The “Untrainable” Bloodhound

Bloodhounds are famous for their astonishing ability to track a missing person, whether it be a child lost in the woods or an escaped prisoner. Yet these are among the most “untrainable” dogs in the AKC registry.

How do they do their job if they can’t be trained?

The Bloodhound’s ancestry traces back to Belgium and England in the 12th century. Most were bred in monasteries for use in hunting by royalty and nobility. So pure was their breeding that they were called “blooded hounds.” They were introduced in America in the mid-1800’s.

The Bloodhound has an incredible sense of smell; as search and rescue dogs, merely allowing the dog to sniff an article of clothing of the missing person traps the scent in the deep folds of skin on the Bloodhound’s face. He will then take up the trail; once set upon a scent, the Bloodhound will tirelessly follow it and will not respond to being called off.

Is this tenacity the result of meticulous training? No; this is instinctual behavior by a dog bred for centuries for this sole purpose. You won’t need to train your Bloodhound to follow a scent trail; you won’t have to! He’ll do it anyway, rather like a canine form of obsessive-compulsive behavior. Regardless of the weather, dangerous, rough terrain, or the length of time, the Bloodhound simply will not stop. If a search is called off, you will have to physically remove the dog from the search area.

Before the development of modern forensic science, the Bloodhound was the only dog whose identification of criminal suspects was accepted as evidence in a court of law. Today they hold many trailing records and excell in championship field trials. Bloodhounds are tough, sturdy, independant and very stubborn, perfectly suited for their job as trackers.

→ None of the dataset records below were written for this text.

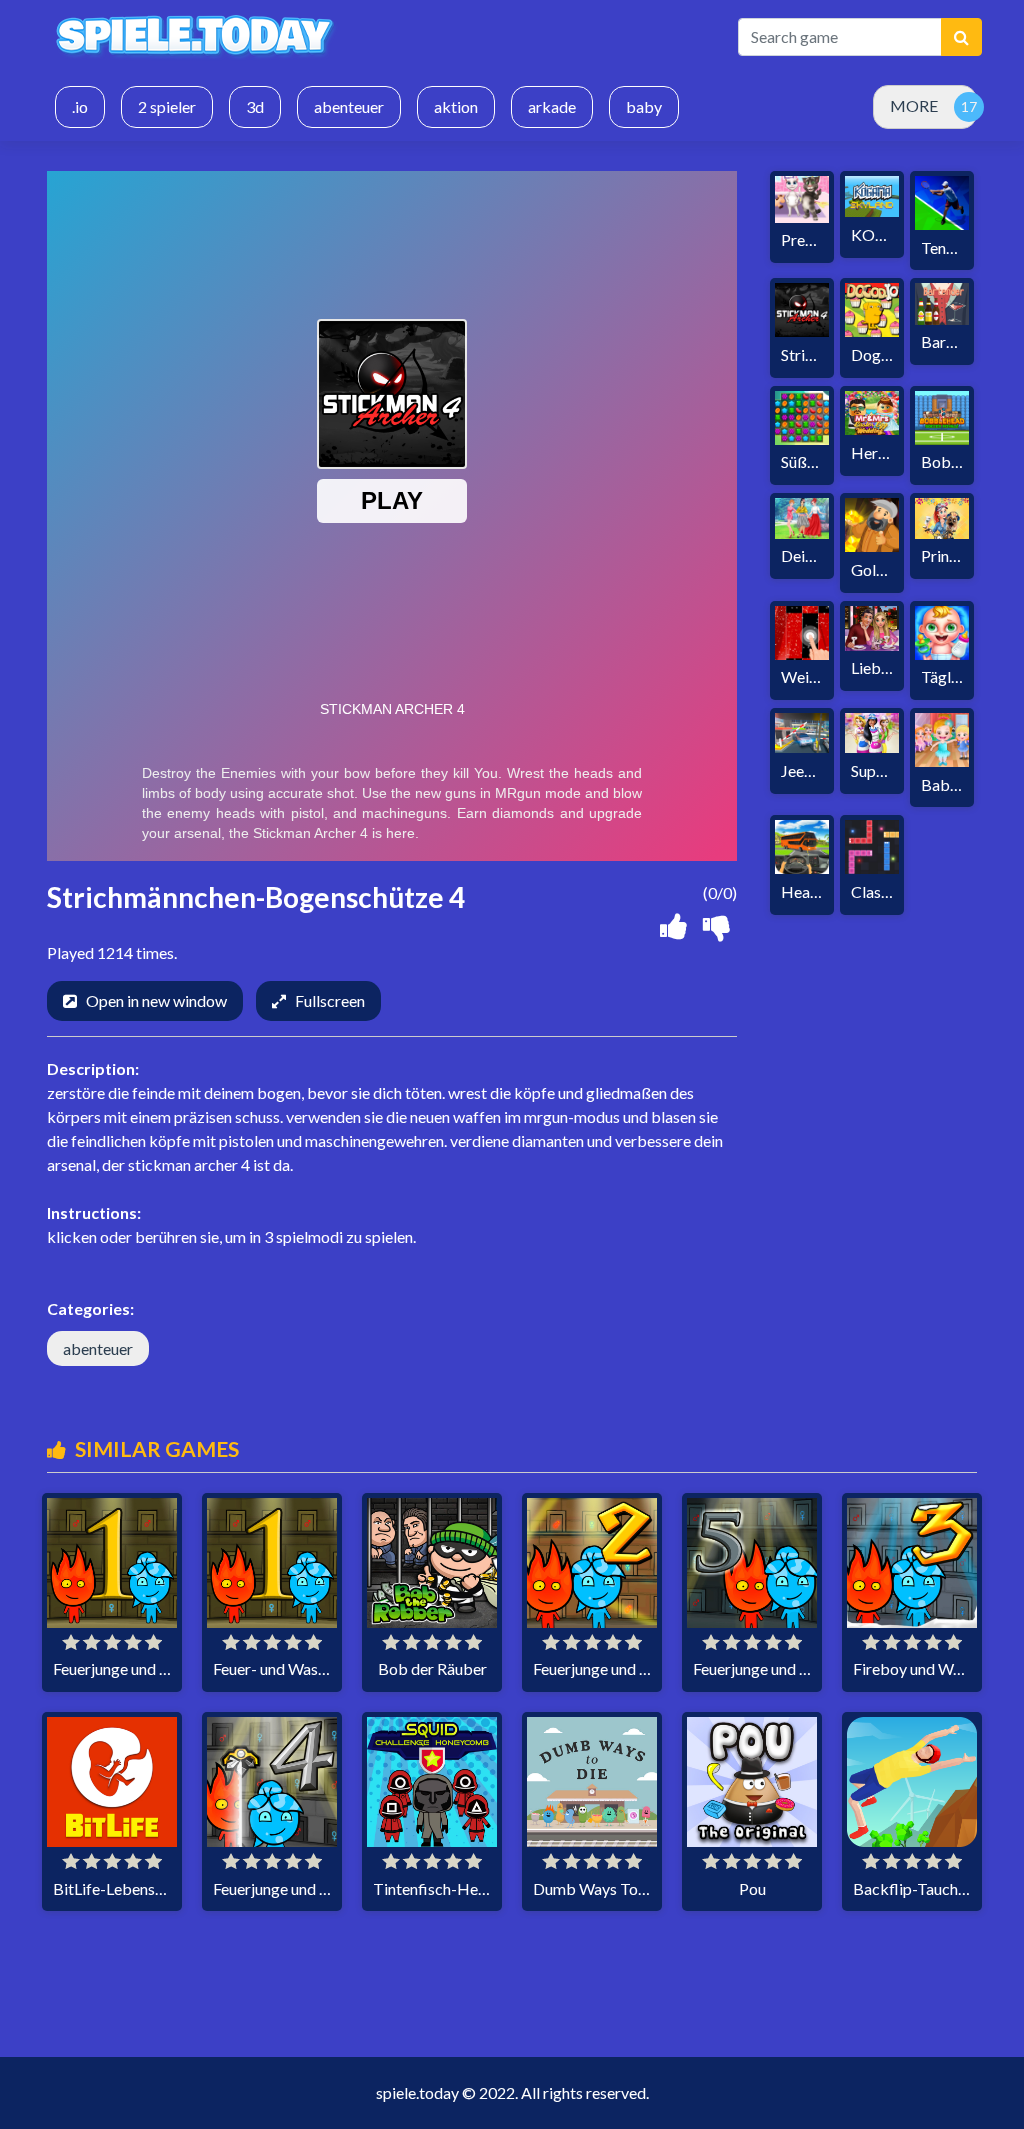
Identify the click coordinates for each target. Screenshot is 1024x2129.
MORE (914, 105)
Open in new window (156, 1000)
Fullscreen (330, 1000)
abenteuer (98, 1348)
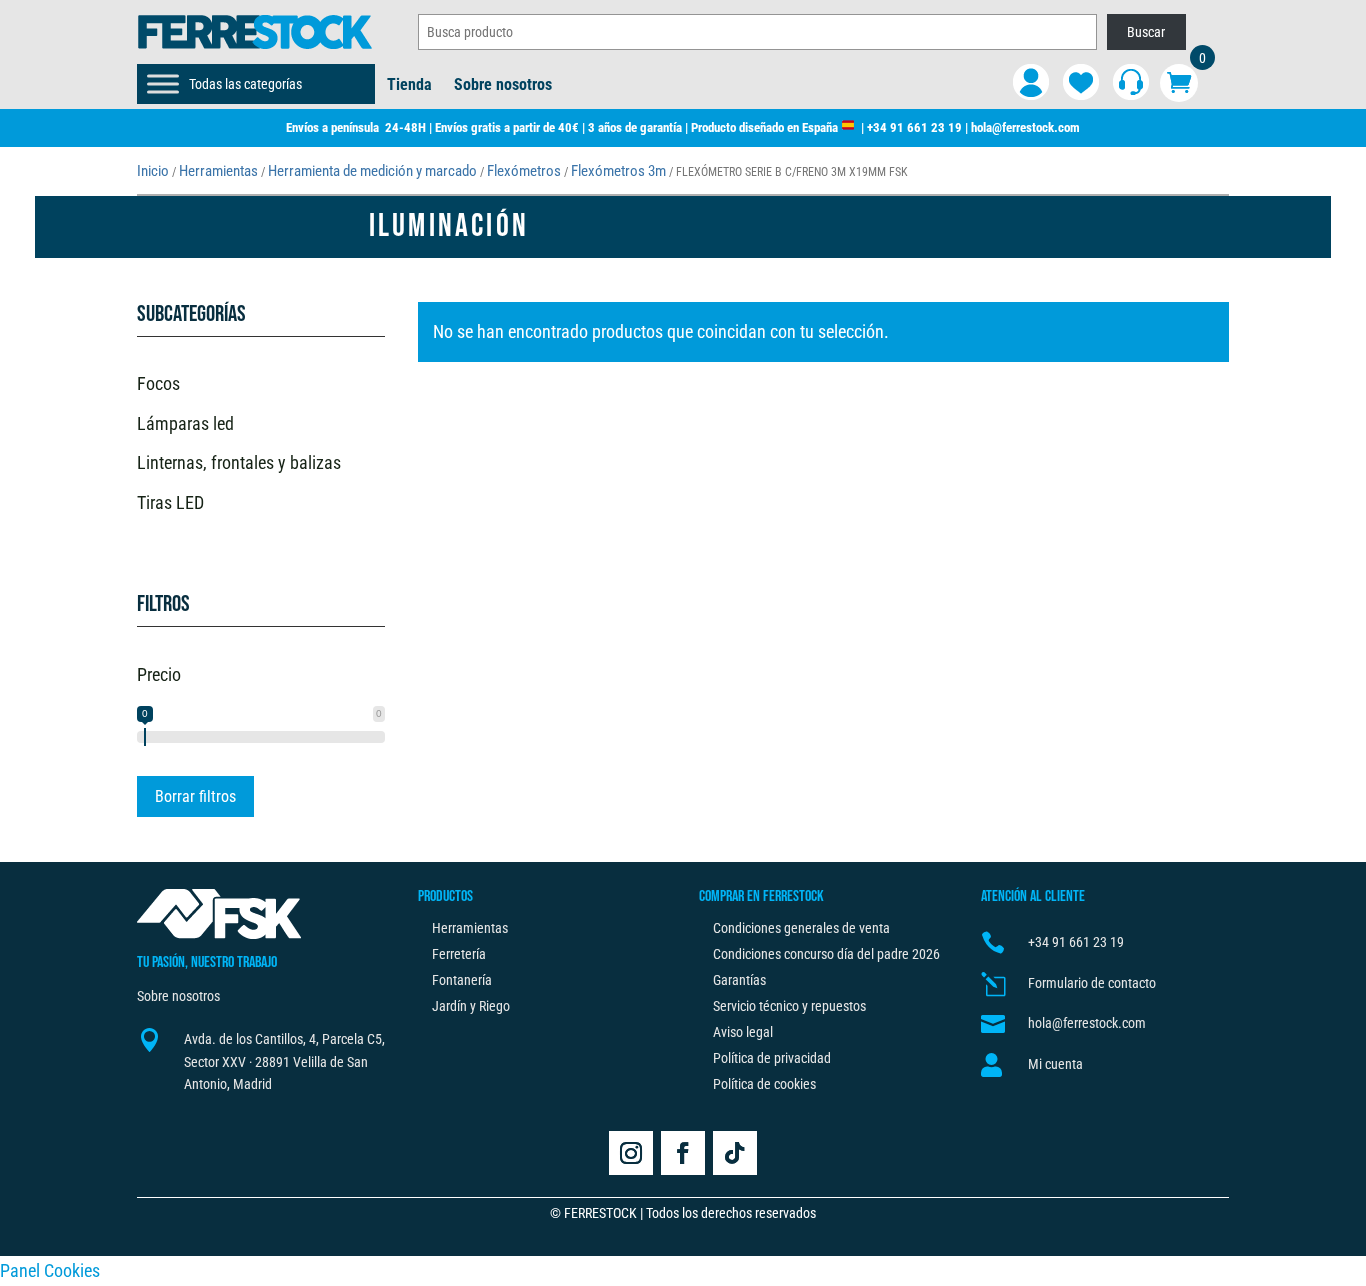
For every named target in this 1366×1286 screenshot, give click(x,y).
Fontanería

As companion pets, Bloodhounds are extraordinarily affectionate with their “people” and get along very well with other dogs since their instinct is to work in packs. They’re a little wary of strangers and will howl the distinctive hound “bay” in the presence of someone who’s not supposed to be there.  Bloodhounds are not at all playful and, when not working, prefer to plop in a sunny spot to catch a snooze.

If you choose a Bloodhound as a pet, he’ll need daily long walks and will sniff everything in sight! He goes deaf to the “leave it” command. Bloodhounds drool a lot, so you’ll need to keep his face wrinkles clean. He’ll drag those long hound ears in his food and water; he may or may not let you pin his ears back while he eats.

It’s been said that if you’re lost in the woods, the very best sight you’ll ever have is a tracking Bloodhound headed towards you. Yet, if you’re a fleeing suspect or prisoner, this sight is your worst nightmare!